Andrew facing claim he shared Treasury document with banking contact
Reports indicate that Prince Andrew shared a confidential Treasury document while serving as UK trade envoy, raising questions about government information governance and the potential misuse of sensitive economic data. This highlights conflicts of interest and information failures within public sector decision-making.
Exam Tip: This article exemplifies government failure (4.1.5.9) and information asymmetry (4.1.2.2, 4.1.5.6) in public policy. When government officials share sensitive Treasury documents inappropriately, they create unequal information access that allows private actors to gain advantage in economic decision-making — a form of information failure. Students can discuss how moral hazard arises when government actors face weak accountability for misusing sensitive data. The incident illustrates unintended consequences of government intervention: fiscal and trade policy decisions (4.2.3.5) may be distorted if confidential information leaks to private interests before public announcement. This connects to how information failures prevent efficient resource allocation and fair competition.
Historical Insight
The South Sea Bubble Bursts: When Speculation Destroys Wealth
February 1720
In February 1720, the South Sea Company's stock price began its catastrophic collapse after reaching astronomical heights fuelled by wild speculation and false promises. The company, granted a monopoly on British trade with South America, had issued stock that soared from £128 to over £1,000 per share within months. Directors and insiders profited enormously while ordinary investors—including many from the middle class—rushed to buy shares. When reality emerged that the promised South American trade routes were largely inaccessible and profits non-existent, the bubble burst.

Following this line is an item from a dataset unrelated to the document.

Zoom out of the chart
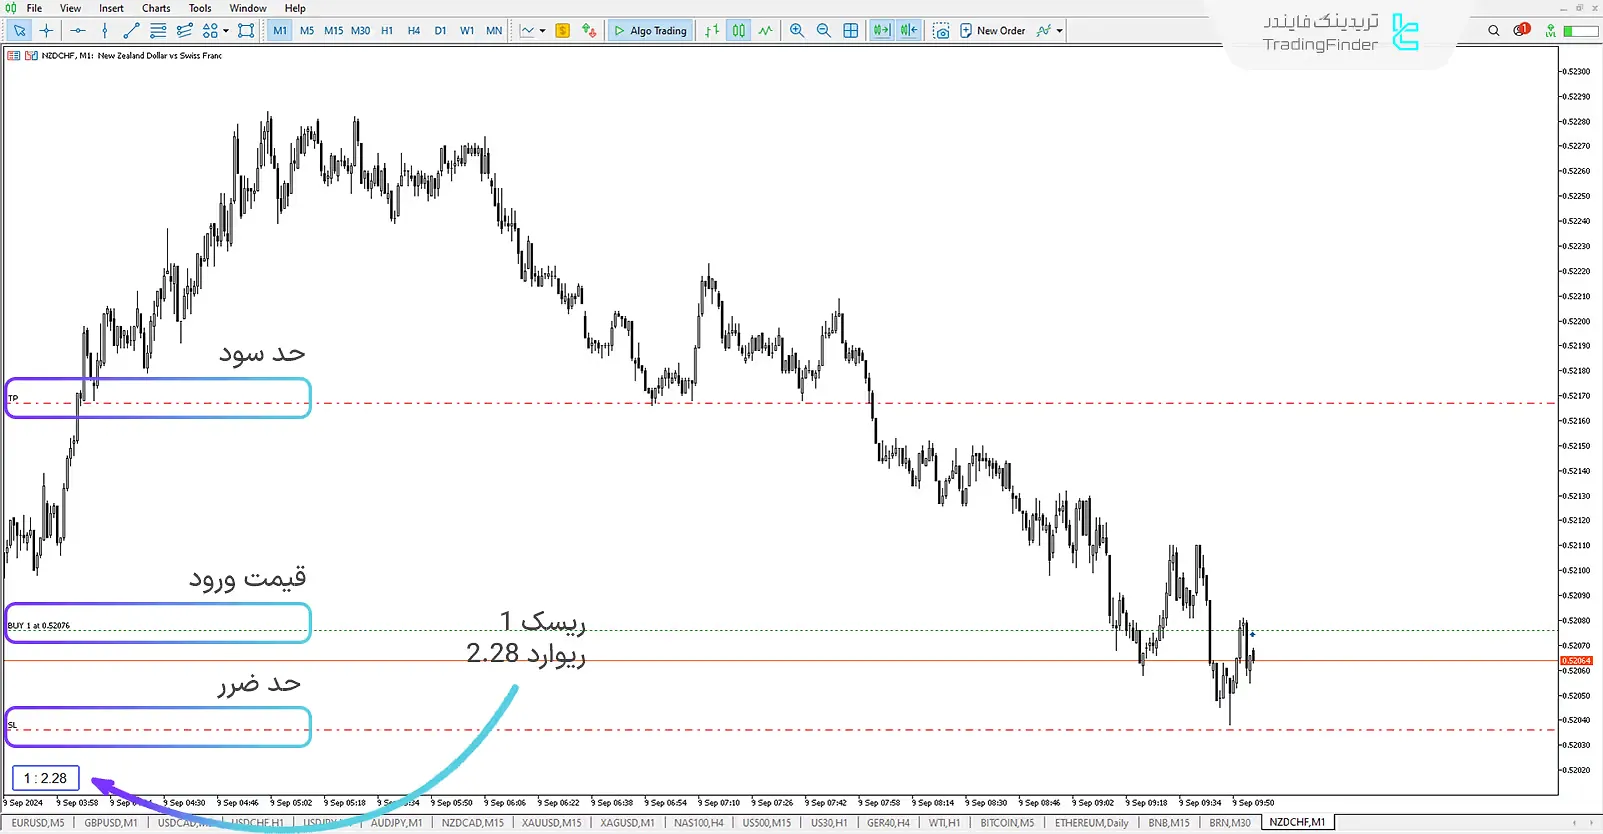1603x834 pixels. pos(823,31)
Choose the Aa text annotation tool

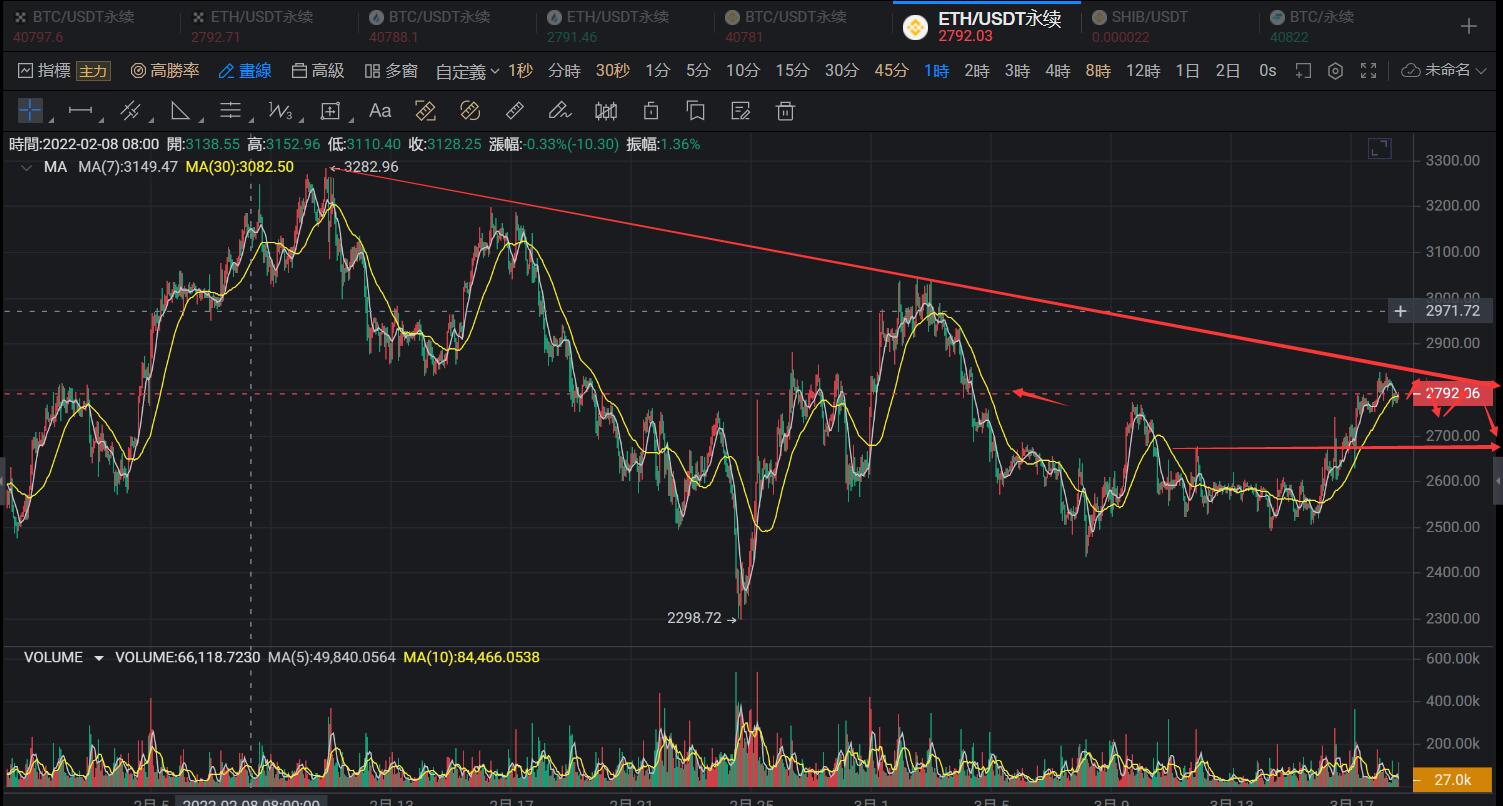click(380, 110)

Thousands lost their life savings in weeks. The crash revealed how markets could become detached from real economic value, how information asymmetry could be exploited, and how herding behaviour could drive irrational decision-making on a massive scale. The South Sea Bubble remains directly relevant to modern finance. The 2008 financial crisis exhibited identical patterns: assets priced far above intrinsic value, widespread information failure, moral hazard among financial institutions, and herd-like investor behaviour. Today's cryptocurrency booms and tech stock volatility echo the same speculative dynamics. The event teaches that market failure isn't merely theoretical—it has devastating real-world consequences. Governments subsequently implemented financial regulations, though debate continues about whether they prevent or merely delay such crises. The Bubble demonstrates why understanding market imperfections, asymmetric information, and behavioural economics matters for policymakers and investors alike. Note: This feature is AI-generated. While care has been taken to ensure accuracy, dates and details should be independently verified for academic use.